■ Excerpt provided:
Another concern is that long-term BCPs such as split-team operations or work-from-home arrangements are sustainable only if companies are ready to adjust expectations and adapt to the ever-evolving situation surrounding the coronavirus outbreak, said business experts.
Mr See Hong Pek, partner for business resilience at PwC Singapore, said: "BCPs are intended to help an organisation deal with the immediate aftermath of a crisis and continue its business-critical functions. Essentially, a BCP helps an organisation 'buy time' during a crisis."
Adopting these plans may mean additional costs have to be incurred in the process, such as the need to upgrade teleconferencing tools or improve the security of the company network.
Mr Mark Hall, country manager for Adecco Singapore, told The Straits Times: "If there is indeed an extended period of this type of arrangement, companies will need to quickly review and adjust their target operating models, to see what efficiency can be recovered."
Marketing communications company Splash Productions, for example, admits that while things have been running relatively smoothly since the firm split its staff into two teams a week ago, such operations are not sustainable in the long run.
Some technical challenges have been an issue for the firm, which has half its employees working from home and the other half in the office.
The sharing of large video files, for example, has been slow and inefficient when previously, colleagues would simply view these files together on one person's computer.
Splash's managing director Jerome Lau said of the split-team arrangement: "If this goes on for a long time, say, more than a month, we would need to reorganise our operating model to cater for this, such as supplementing the current team with freelancers."
Experts said employers should always ensure that employees are informed of all plans and what needs to be done.
Ms Linda Teo, country manager of ManpowerGroup Singapore, said: "Communication is key during this period of uncertainty."
Mr Clarence Quek, senior client solutions director at Randstad Singapore, added that companies also need to provide staff with as much support as they can to make the situation more bearable.
He said: "Some employees may voice that they feel cooped up at home and unproductive.

■ Task list:
(1) In the article on coronavirus business continuity plans, what does Mr See Hong Pek say a BCP essentially helps an organization do during a crisis?
(2) Continue the article on coronavirus business continuity plans from its final sentence onward.

(Stored data entries)
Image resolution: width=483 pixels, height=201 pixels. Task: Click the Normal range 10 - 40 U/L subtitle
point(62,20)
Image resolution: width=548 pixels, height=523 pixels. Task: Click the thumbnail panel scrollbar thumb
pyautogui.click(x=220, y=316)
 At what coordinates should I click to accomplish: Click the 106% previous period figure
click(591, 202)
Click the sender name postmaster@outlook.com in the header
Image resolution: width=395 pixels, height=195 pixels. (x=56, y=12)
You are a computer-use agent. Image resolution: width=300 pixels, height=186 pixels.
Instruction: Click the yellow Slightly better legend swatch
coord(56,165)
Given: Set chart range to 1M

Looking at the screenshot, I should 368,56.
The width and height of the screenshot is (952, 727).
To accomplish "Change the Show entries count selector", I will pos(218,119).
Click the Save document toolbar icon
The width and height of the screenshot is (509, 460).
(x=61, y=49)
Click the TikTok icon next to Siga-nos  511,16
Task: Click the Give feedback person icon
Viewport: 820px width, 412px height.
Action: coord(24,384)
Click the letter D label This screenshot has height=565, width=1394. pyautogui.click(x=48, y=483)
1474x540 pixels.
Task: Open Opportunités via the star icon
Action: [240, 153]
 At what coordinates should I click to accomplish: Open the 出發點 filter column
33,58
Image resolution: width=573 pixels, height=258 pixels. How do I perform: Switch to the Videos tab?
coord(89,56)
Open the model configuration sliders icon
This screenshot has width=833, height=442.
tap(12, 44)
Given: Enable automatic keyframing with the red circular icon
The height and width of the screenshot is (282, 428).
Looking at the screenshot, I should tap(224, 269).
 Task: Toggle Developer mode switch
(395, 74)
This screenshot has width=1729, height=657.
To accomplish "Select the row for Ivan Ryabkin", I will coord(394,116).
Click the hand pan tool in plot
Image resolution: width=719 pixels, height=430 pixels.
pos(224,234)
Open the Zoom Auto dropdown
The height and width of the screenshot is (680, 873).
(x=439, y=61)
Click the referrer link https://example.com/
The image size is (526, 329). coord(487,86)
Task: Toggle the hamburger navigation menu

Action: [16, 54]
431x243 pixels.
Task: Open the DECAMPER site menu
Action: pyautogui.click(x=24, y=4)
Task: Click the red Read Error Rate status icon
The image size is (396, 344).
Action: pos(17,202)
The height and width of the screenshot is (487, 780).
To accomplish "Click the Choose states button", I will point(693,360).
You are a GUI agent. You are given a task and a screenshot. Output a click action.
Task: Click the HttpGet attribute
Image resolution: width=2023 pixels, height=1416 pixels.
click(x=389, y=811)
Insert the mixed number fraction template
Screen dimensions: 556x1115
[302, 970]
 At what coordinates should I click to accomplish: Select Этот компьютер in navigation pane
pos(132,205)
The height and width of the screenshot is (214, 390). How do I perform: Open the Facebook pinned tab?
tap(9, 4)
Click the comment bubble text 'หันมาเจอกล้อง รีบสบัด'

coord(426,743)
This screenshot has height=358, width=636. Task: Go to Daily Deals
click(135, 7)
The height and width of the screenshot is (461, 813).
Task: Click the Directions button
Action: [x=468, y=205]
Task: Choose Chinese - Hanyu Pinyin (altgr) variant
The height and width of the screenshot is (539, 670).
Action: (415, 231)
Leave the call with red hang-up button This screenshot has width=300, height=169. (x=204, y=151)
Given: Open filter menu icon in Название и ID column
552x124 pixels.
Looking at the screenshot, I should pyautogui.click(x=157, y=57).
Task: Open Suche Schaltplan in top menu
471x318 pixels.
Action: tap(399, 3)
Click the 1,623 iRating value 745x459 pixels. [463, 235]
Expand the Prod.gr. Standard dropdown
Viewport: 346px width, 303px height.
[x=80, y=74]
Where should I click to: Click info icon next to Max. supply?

■ Your responses:
(1) It helps an organization "buy time" during a crisis.

(2)
"It is important for companies to remind their employees that unless they are under a quarantine order or stay-home notice, they can step out of their homes to re-energise."
• Additional reporting by Linette Lai
The Ministry of Manpower, the National Trades Union Congress and the Singapore National Employers Federation have recommended these workplace measures in response to the disease outbreak alert level being raised to "orange":
• Employers should step up business continuity plans (BCPs) and prepare for widespread community transmission. They may want to consider the following in their BCPs:
1. Separating staff into teams that can work at different places or times. Employees can also be cross-trained and have covering arrangements to minimise disruption.
2. Allowing staff to work from home if possible.
3. Employers can also consider temperature screening for visitors or customers, and ask them to return another day if they are unwell.
• Employers should require their staff to check their temperature at least twice daily and to check for respiratory symptoms. Those who are unwell should visit a doctor immediately.
• Employees who are older, pregnant or have underlying medical conditions should be given special attention in planning their work, and should have less exposure to front-line work.
• Employers should also support employees with caregiving needs for children and family members, and should consider allowing these employees to work from home.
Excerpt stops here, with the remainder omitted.